Cesium salts of niobo-tungstate isopolyanions with intermediate group V-group VI character

Alkali metal salts of polyoxometalates (POMs) of the group VI elements (W and Mo) and polycoltanates (Nb and Ta POMs) exhibit opposing trends in their solubility in water and ion-association in solution. Mixed clusters of these two group V metals and tungsten provide an opportunity to probe the reversal in these trends and to understand their origin. A review of a classic study of mixed Nb/W clusters and our own work in Ta/W polyanions have led us to isolate Cs + /Na + salt of [Nb 4 W 2 O 19 ] 6− and two salts, Cs + /Na + and pure Cs + , of [Nb 2 W 4 O 19 ] 4− by using peroxoniobate ([Nb(O 2 ) 4 ] 3− ) instead of hexaniobate ([Nb 6 O 19 ] 8− ) as the niobium source.
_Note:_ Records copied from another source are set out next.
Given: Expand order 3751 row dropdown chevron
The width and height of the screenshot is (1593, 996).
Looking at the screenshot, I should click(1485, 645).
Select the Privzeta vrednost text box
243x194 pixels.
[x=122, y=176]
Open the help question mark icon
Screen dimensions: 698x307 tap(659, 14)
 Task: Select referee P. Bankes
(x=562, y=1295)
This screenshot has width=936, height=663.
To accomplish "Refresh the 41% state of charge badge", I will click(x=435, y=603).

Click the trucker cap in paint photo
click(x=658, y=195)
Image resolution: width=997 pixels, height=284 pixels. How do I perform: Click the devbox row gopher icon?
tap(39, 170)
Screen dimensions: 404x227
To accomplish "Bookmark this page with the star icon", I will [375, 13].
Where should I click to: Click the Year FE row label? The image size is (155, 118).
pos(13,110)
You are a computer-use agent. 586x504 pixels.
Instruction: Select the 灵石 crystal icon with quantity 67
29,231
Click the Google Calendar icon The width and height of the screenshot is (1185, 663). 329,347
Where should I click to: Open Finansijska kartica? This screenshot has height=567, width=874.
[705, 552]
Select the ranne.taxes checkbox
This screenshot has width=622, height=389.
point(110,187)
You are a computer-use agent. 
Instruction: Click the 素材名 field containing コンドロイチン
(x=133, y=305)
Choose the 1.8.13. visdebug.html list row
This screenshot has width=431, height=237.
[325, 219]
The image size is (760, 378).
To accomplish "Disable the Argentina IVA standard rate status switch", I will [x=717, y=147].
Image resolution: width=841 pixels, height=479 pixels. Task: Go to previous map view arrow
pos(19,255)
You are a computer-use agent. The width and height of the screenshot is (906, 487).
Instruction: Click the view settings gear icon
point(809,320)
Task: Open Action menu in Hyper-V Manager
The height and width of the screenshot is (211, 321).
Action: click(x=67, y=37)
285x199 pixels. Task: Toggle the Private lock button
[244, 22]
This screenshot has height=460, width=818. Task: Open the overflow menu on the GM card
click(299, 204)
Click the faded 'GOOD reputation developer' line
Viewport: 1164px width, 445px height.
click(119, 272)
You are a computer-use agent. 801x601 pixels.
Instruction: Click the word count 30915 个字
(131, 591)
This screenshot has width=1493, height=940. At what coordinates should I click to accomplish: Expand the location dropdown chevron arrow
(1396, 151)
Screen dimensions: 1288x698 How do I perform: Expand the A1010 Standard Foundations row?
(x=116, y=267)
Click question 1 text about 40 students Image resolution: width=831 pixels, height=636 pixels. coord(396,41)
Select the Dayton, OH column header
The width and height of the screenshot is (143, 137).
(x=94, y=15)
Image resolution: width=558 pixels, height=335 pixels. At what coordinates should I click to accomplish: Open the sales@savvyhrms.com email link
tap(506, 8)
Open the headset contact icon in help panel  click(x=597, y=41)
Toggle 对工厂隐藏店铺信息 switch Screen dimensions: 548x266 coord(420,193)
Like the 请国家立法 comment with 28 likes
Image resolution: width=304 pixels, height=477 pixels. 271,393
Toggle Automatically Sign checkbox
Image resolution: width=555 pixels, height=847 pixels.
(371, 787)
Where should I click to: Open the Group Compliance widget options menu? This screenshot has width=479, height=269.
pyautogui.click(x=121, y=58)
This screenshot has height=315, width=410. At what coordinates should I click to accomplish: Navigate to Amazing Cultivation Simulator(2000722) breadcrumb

Crystallographic analysis shows that Cs + -bonding to clusters increases with Nb-content, following the trend observed in our previous studies of hexaniobate in solution. Fragmentation by ESI-MS suggests that niobium-rich [Nb 4 W 2 O 19 ] 6− is less stable than isostructural [Nb 2 W 4 O 19 ] 4− and this technique, together with FTIR, confirms the predominance of the cis -isomer in the cluster structures. The mixed-metal composition of these isopolyanions is reflected in the crystallographic bond lengths and in the positions of the absorption bands in the UV spectra. DFT calculations reveal that the HOMO-LUMO energy gap widens with increasing Nb content in the cluster framework - an effect ascribed to the overall poorer mixing of Nb 4d , versus W 5d , atomic orbitals with the corresponding O 2p orbitals. The physical and electronic structures of cesium salts of niobo-tungstate Lindqvist ions vary with Nb content, elucidated experimentally and computationally.